My wife was on the phone with Bank of America for about 20 minutes while the agent processed the shifts one by one. No hard inquiry was done and the best part was that the new beefed up credit line on her Alaska card was visible online right away. She also asked the agent to notate the account of an upcoming large purchase. Fast forward and everything worked perfectly. But there was one surprise!
$25 Refund on Alaska Airlines Visa Signature
When my wife logged into her account recently, she noticed two of the cards she shifted credit from had a $25 credit. These cards are also Alaska Airlines Visa Signatures and she paid a $75 annual fee up front when she got each of the cards. It took a second, but I immediately knew what had happened. To understand, lets look at a provision of the CARD Act:
The CARD Act and implementing regulations provide that an issuer may not require consumers to pay fees (other than penalty fees) during the first year in which an account is opened which exceed 25% of the total initial credit line.

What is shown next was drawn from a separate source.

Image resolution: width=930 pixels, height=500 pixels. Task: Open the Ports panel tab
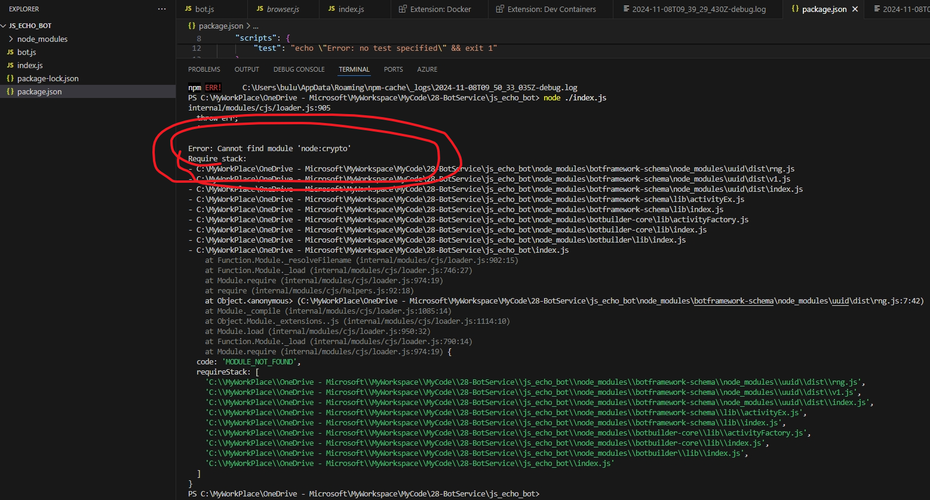(x=393, y=70)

By lowering her credit limit to $200, the maximum fees Bank of America could charge my wife in the first year are $50. Since they collected a $75 annual fee up front, they needed to generously refund $25 of it to remain in compliance. This was a happy mistake and not one I would recommend trying to recreate. Forcing the bank to refund money probably won’t be good for your long term relationship. I’m not worried in this case, since the agent on the phone was the one who suggested the $200 minimum limit.
My View on This
I have actually heard of similar things happening by accident with cards that carry a hefty first year annual fee that is not waived. Some people have been able to get their annual fee partially refunded by asking to lower their limit on one of these cards. I actually bring this up for the opposite reason you think. I am in no way advocating doing this on purpose. I believe it is a bad practice and one that will lead to problems down the line. In other words, this paragraph is to make it clear that I am not hinting at anything.
Bank of America makes it fairly easy to shift credit lines if you have an upcoming big purchase. With a simple phone call you can get things moved around and your account notated so that you can earn valuable rewards on life’s BIG EXPENSES! While the $25 per card was appreciated, it certainly isn’t anything I would try nor want to do again!